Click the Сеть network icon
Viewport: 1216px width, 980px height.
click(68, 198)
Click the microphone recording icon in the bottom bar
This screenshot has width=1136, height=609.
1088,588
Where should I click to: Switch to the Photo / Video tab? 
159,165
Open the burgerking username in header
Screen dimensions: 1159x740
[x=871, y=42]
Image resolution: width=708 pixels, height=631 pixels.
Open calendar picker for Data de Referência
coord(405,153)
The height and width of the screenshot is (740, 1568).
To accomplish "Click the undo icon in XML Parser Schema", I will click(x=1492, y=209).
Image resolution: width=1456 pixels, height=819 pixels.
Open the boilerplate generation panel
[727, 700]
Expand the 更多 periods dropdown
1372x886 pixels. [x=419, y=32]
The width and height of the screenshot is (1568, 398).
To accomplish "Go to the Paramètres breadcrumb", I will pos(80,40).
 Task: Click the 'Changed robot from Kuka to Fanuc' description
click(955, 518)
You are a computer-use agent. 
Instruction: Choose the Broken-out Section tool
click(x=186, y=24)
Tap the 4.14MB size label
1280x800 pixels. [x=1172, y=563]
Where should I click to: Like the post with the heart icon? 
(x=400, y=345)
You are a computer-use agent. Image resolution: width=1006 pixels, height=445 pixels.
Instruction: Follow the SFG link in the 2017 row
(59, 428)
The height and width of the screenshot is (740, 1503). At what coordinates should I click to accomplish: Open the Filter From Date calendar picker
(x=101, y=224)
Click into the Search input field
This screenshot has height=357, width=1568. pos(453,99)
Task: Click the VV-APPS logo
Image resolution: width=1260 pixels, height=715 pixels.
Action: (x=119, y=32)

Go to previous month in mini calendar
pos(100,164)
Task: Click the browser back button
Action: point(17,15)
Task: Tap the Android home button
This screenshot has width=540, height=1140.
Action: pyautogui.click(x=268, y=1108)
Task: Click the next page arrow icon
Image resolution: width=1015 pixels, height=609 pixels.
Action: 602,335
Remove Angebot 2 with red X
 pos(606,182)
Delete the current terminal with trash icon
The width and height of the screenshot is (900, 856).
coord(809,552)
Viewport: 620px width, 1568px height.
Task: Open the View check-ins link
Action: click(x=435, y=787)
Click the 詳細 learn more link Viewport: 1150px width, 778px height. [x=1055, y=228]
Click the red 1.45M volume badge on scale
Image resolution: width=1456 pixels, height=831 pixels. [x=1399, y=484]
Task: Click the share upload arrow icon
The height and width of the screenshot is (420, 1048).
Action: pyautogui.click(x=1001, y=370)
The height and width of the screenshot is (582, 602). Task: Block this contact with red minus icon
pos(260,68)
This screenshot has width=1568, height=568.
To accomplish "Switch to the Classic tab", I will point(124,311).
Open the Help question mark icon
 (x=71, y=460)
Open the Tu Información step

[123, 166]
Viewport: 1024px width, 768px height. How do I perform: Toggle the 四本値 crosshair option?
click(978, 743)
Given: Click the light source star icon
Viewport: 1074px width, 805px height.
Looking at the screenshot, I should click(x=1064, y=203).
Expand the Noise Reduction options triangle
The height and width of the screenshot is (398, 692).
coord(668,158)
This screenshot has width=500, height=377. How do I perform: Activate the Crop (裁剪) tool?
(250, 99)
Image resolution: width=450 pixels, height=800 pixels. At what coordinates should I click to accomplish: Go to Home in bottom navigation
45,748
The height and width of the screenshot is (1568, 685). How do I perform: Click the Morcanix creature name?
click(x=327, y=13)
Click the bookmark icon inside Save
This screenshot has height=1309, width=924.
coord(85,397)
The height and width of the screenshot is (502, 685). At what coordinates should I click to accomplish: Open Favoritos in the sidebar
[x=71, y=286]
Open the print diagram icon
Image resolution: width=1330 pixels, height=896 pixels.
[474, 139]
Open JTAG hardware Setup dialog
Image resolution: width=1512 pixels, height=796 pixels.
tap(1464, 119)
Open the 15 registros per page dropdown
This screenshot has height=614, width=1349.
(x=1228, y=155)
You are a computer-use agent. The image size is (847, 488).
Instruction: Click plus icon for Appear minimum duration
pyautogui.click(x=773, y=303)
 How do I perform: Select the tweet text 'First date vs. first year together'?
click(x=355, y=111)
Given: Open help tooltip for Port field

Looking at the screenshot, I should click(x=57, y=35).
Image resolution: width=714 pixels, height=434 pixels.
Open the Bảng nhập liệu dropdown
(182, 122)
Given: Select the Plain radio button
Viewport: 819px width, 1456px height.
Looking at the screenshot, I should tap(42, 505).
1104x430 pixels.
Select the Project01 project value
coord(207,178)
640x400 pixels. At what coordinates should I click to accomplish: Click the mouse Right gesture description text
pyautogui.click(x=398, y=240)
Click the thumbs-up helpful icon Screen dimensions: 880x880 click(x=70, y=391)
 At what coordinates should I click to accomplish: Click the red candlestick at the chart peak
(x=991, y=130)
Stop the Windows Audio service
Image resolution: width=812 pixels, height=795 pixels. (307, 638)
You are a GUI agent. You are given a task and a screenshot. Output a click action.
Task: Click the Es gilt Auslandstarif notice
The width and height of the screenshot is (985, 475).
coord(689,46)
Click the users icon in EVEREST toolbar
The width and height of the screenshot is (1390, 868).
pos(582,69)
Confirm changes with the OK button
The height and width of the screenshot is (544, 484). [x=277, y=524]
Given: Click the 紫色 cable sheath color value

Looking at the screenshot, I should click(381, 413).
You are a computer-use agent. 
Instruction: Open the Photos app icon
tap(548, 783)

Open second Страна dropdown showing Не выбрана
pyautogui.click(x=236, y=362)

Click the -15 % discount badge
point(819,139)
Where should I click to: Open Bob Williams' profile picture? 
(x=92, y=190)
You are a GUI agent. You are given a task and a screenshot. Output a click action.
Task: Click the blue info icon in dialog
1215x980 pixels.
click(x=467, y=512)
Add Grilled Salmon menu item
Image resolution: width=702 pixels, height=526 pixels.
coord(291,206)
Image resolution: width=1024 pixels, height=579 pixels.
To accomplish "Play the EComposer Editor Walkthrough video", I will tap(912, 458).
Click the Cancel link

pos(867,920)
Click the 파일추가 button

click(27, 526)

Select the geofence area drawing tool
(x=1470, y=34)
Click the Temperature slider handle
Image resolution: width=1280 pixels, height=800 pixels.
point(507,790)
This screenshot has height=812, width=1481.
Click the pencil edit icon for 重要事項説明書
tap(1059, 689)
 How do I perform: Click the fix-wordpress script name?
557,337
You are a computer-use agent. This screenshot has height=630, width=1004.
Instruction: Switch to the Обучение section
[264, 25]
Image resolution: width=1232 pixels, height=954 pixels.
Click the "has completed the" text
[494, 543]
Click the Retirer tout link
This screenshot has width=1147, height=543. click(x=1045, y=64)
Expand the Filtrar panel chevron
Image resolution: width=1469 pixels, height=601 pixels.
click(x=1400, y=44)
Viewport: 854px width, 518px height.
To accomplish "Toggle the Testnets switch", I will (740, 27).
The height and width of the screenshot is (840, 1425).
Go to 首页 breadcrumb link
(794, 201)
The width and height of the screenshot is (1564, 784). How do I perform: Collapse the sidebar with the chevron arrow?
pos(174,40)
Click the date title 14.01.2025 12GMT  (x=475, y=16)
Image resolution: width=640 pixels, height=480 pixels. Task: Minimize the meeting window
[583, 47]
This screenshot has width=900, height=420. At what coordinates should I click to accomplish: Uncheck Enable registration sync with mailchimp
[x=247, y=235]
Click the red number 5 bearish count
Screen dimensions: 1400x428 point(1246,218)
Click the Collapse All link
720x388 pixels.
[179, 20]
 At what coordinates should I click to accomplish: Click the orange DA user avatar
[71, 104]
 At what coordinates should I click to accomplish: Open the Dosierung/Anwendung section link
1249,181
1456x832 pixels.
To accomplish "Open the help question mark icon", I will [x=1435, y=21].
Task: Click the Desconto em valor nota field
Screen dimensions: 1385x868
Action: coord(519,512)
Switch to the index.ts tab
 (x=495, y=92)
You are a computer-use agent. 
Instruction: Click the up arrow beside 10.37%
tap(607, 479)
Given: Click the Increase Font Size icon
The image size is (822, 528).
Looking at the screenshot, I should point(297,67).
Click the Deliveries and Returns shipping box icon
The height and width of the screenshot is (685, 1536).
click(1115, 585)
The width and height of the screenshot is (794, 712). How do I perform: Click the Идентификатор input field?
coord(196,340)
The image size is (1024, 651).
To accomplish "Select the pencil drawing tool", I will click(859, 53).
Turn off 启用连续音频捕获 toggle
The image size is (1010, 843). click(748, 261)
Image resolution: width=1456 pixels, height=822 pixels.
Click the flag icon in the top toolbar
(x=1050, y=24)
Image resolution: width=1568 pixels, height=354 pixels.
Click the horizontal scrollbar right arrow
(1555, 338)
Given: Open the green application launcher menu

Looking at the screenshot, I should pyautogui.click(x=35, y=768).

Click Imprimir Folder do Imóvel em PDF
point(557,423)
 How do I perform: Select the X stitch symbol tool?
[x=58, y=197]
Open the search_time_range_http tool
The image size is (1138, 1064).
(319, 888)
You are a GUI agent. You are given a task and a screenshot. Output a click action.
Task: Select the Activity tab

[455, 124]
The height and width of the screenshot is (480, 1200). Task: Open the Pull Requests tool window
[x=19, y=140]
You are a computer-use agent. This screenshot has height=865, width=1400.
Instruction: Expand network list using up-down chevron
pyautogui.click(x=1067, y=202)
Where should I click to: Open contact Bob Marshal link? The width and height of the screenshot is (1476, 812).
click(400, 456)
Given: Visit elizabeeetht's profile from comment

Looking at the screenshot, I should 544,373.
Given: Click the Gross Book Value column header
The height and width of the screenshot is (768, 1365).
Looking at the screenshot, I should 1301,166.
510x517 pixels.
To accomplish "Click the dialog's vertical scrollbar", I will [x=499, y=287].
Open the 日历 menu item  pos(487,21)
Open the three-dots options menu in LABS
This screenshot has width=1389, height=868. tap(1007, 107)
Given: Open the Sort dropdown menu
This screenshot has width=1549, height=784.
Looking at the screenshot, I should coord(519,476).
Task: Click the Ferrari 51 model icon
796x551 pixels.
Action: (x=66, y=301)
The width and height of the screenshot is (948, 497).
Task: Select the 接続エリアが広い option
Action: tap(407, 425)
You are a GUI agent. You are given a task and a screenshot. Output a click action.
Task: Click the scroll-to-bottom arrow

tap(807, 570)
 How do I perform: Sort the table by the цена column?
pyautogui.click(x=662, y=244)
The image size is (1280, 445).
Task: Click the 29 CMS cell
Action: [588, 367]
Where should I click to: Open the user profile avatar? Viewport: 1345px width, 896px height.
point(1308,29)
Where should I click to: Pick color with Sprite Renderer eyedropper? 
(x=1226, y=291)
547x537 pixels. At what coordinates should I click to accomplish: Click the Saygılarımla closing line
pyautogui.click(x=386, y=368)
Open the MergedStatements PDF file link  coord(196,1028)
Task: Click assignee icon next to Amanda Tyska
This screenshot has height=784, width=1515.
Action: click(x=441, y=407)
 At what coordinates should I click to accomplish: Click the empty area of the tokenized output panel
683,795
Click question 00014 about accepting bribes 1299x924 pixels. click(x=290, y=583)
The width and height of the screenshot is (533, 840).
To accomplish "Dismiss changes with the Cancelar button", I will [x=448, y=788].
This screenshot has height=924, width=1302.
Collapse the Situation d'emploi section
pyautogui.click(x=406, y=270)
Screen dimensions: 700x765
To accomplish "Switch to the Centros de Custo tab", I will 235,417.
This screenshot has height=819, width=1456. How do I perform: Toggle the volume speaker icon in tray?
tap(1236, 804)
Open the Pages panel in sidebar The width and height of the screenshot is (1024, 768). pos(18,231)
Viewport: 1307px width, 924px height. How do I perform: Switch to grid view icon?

::::::

### WHAT THE TASK ASKS
Count how many lines in the records contain the word "color", and give only the number.

### RIGHT ANSWER
2